In the material below, which lines hold the word "dropdown"? Pick each one out.

**Supplied data:**
== Segment start ==

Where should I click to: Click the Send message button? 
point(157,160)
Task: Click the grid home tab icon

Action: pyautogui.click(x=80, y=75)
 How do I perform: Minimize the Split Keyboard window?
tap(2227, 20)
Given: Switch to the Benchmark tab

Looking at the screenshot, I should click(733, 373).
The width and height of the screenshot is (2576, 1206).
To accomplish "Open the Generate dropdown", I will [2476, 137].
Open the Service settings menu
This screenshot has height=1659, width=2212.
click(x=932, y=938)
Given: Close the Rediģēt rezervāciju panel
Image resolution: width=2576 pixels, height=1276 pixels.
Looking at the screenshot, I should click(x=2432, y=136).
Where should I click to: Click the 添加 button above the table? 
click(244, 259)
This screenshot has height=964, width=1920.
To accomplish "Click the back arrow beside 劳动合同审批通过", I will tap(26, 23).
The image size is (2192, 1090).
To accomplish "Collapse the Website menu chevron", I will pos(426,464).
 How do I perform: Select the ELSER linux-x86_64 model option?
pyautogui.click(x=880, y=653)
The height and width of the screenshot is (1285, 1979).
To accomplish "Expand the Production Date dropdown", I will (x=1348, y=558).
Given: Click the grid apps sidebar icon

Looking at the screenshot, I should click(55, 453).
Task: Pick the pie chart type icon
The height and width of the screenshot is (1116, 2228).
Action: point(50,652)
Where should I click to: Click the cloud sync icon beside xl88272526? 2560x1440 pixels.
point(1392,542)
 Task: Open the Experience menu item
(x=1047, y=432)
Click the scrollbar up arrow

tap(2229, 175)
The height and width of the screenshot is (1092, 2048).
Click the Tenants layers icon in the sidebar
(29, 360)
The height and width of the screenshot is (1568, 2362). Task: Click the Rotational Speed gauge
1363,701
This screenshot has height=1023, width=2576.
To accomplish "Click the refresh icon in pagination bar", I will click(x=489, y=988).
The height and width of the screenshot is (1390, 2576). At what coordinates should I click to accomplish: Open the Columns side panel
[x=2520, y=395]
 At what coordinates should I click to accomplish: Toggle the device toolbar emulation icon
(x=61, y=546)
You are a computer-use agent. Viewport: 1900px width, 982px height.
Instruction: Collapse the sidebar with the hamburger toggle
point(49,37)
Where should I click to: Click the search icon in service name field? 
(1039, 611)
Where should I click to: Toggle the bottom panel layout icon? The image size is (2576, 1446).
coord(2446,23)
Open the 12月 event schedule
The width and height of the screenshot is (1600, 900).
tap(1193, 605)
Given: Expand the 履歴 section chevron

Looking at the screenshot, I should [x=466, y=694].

== Segment end ==

**Solved problem:**
To accomplish "Open the Generate dropdown", I will [2476, 137].
To accomplish "Expand the Production Date dropdown", I will (x=1348, y=558).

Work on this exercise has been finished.